We stare at each other. Sex. All I hear is sex. And, from the way he’s looking at me, I know he’s thinking about it now too.

He turns to face me, kisses me, which I guess means he’s OK with the secrecy thing. And, the next thing I know, we’re lying on the grass, next to Josh’s dad’s grave, and we’re kissing and kissing and Josh’s hands are everywhere. In my hair, on my waist, my thighs. And I feel like I did at Fi’s party the other day: as if the world and everything that has happened in my life before this moment is a distant and inconsequential thing.

A totally embarrassing sound escapes my lips. Like I’m enjoying myself a bit too much. Oh God, I want to die. But then Josh makes a similar sound back and it makes it OK. Sort of special even. A secret between us.

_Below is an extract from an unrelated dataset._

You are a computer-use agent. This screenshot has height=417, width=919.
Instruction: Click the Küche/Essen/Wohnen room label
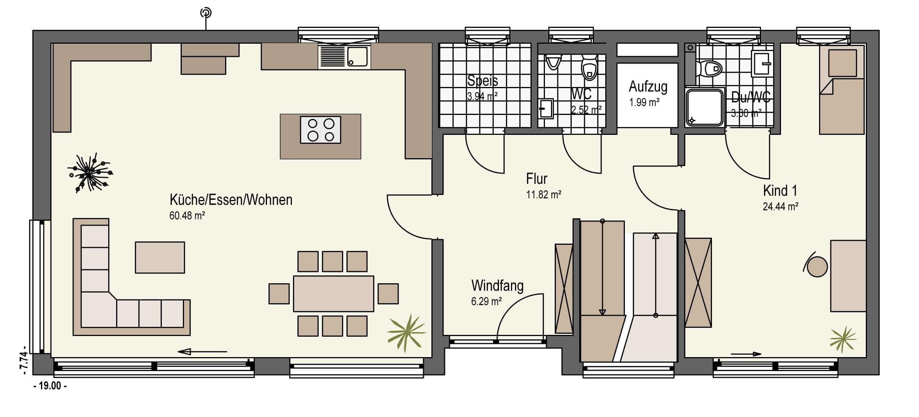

We carry on kissing and it all feels so good – until I accidently hit Josh’s dad’s headstone with my elbow.

We both freeze. I clutch my elbow. Wince. Josh is above me and he looks at the headstone and then back at me. We smile at each other awkwardly.

‘You OK?’ he asks.

I nod as I rub my elbow. Talk about killing the mood.

‘Do you … want to get out of here?’ he asks. ‘Maybe … come back to mine for a bit?’ He coughs. A bit nervous maybe. ‘My mum’s cool about that sort of thing.’